The claimant testified that he felt a burning sensation in his groin and lower back when he attempted to lift an elevator gate on ________; that he told a coworker about it when the coworker attempted to help him lift the gate (corroborated by the coworker); that he subsequently reported the matter to his supervisor; and that he was sent to a hospital used by the employer. He was subsequently diagnosed with a left inguinal hernia and back strain. Medical records show that he had an earlier back injury, that he was under continuing treatment for that earlier injury up to the time of the current injury, and that he had been working under restrictions from that injury at the time of the ________, incident. Although surgery is recommended, the claimant states he is still undecided; that it is his body and his decision and right to decide when he has any surgery. He states he is on medications and that he feels the hernia is getting better. Medical records from the claimant’s doctor show that he was released to restricted duty on December 9, 1998, the restrictions being the same as the restrictions he was on prior to ________. Claimant attached additional documents to his appeal; however, they are not considered in this review as they are not part of the record of the CCH, they have been objected to by the self-insured, and there is a lack of showing that the evidence was newly discovered and not previously obtainable. Texas Workers’ Compensation Commission Appeal No. 93463, decided July 19, 1993; Texas Workers’ Compensation Commission Appeal No. 92201, decided June 29, 1992; Section 410.203(a). See also Holgin v. Texas Employers Insurance Association, 790 S.W.2d 97 (Tex. App.-Fort Worth 1990, writ denied).
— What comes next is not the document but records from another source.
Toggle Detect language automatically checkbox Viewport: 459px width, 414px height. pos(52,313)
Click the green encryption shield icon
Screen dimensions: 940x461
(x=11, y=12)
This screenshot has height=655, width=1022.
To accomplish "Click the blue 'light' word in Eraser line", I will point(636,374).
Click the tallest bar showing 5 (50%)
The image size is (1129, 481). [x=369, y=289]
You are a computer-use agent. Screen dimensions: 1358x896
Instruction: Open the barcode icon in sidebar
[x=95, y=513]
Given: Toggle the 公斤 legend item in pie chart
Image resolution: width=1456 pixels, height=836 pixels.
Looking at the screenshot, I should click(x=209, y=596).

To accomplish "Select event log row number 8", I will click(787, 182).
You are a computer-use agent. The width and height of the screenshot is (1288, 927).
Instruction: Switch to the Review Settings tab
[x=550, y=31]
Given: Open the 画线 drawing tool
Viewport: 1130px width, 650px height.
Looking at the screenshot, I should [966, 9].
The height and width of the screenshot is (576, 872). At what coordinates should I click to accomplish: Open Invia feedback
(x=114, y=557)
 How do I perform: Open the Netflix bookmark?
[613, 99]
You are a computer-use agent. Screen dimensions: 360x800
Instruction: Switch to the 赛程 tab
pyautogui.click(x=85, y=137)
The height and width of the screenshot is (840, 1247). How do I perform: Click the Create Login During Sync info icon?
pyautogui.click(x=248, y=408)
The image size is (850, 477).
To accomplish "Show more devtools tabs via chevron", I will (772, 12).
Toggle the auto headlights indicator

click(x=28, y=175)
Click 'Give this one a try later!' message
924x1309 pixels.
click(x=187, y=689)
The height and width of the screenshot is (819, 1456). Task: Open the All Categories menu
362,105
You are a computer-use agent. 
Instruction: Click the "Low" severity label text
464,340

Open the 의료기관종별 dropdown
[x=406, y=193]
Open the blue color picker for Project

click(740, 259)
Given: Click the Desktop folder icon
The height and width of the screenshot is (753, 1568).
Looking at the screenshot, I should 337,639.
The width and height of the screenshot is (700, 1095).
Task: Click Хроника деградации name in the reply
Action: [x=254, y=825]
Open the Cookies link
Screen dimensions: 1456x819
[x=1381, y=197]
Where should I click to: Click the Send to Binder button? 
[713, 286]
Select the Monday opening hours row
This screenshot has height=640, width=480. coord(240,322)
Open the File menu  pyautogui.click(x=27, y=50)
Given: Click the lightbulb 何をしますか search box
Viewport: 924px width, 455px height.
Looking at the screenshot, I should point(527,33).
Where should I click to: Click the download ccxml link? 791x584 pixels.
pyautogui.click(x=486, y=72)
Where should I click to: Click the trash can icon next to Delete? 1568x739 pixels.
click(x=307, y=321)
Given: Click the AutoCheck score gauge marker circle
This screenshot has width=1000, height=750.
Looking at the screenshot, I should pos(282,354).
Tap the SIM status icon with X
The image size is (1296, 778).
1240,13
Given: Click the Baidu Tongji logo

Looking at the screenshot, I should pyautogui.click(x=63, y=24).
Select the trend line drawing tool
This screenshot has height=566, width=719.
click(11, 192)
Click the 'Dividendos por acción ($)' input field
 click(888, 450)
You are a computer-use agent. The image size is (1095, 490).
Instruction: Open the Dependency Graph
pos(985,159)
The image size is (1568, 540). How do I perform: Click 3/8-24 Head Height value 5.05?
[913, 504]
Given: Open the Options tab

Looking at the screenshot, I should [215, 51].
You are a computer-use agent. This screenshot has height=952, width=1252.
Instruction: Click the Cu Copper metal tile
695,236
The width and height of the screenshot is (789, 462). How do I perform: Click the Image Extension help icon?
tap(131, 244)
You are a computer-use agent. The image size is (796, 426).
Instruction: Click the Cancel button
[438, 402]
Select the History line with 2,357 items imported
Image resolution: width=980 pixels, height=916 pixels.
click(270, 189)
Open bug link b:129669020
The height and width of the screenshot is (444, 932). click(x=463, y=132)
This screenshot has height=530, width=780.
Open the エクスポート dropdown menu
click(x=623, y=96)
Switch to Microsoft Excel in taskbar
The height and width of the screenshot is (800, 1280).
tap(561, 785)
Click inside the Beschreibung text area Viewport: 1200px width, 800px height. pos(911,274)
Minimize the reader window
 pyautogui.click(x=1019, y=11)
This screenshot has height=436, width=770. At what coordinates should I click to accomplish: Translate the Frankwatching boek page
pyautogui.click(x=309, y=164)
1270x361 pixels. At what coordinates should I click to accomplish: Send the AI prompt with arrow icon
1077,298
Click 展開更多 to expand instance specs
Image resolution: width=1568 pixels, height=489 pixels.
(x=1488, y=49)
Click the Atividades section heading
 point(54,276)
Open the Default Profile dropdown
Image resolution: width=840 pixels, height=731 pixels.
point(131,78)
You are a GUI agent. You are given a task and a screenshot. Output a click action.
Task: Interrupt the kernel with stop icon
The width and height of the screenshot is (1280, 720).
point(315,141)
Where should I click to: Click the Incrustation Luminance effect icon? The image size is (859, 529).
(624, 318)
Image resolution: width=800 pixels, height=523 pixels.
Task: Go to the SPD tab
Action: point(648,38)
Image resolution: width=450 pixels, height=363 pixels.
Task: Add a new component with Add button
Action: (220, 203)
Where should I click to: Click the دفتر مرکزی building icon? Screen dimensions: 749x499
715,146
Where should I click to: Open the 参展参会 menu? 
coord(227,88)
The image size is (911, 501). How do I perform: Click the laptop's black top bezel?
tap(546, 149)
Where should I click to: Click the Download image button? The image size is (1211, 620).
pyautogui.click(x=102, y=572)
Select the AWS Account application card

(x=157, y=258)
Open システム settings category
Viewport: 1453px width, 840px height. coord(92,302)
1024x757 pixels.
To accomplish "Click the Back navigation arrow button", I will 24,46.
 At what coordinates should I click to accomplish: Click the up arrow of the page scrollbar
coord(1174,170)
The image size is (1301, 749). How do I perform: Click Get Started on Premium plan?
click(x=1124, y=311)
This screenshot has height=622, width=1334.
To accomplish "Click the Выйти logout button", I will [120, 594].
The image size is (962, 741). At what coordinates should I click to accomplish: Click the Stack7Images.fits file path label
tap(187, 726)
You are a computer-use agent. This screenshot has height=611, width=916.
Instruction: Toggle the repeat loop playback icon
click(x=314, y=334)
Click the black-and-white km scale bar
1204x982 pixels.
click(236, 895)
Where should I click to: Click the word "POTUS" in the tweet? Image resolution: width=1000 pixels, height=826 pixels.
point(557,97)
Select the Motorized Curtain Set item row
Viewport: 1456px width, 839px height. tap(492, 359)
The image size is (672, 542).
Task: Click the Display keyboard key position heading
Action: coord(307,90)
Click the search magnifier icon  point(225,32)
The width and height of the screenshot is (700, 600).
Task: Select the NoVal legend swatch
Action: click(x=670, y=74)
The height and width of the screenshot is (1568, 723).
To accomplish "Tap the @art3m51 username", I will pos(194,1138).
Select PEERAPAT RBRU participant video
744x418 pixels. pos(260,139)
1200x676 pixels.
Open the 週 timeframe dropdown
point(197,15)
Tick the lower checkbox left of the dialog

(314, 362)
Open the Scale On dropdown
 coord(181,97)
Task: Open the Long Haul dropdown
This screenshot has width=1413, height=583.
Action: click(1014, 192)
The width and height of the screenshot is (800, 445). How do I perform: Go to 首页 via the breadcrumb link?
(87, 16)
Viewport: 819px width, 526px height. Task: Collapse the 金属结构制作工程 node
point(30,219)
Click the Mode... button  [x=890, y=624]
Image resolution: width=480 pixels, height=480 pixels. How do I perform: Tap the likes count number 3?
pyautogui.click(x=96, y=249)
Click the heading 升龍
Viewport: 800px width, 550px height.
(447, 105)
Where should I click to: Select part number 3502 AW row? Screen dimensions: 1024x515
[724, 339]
Contrary to the assertions of the self-insured of no evidence of an injury on ________, there was the testimony of the claimant, corroboration of a coworker, a report to the supervisor, and the medical records showing a diagnosis of a hernia (aside from any back strain). This, if believed by the hearing officer, as it obviously was, formed a sufficient evidentiary basis to support the finding of a compensable injury on ________. We cannot conclude the evidence is factually insufficient. Lopez v. Hernandez, 595 S.W.2d 180, 183 (Tex. Civ. App.-Corpus Christi 1980, no writ).

Regarding the period of disability, we similarly find that there is sufficient evidence to support the decision of the hearing officer. Evidence was before the hearing officer showing that the claimant had been released to restricted duty on December 9, 1998; that he had been performing that type of restricted duty prior to ________; that the restrictions were the same as the pre-December 1st injury; and that the self-insured had a program for restricted duty of which the claimant was advised. While it would appear that surgery is the appropriate treatment for the hernia, and the claimant has elected not to have surgery at this time and feels that his hernia is improving, this does not preclude a finding that disability, as defined in Section 401.011(16), has ended under these circumstances. Disability means the inability because of a compensable injury to obtain and retain employment at wages equivalent to the preinjury wage. The burden of proof to establish disability is on the claimant and the issue is one of fact for the determination of the hearing officer. Texas Workers’ Compensation Commission Appeal No. 941566, decided January 4, 1995; Texas Workers’ Compensation Commission Appeal No. 93560, decided August 19, 1993. The hearing officer concluded that the claimant did not sustain that burden here. Her determination is not so against the great weight and preponderance of the evidence as to be clearly wrong or unjust. Employers Casualty Company v. Hutchinson, 814 S.W.2d 539 (Tex. App.-Austin 1991, no writ). Accordingly, the decision and order are affirmed.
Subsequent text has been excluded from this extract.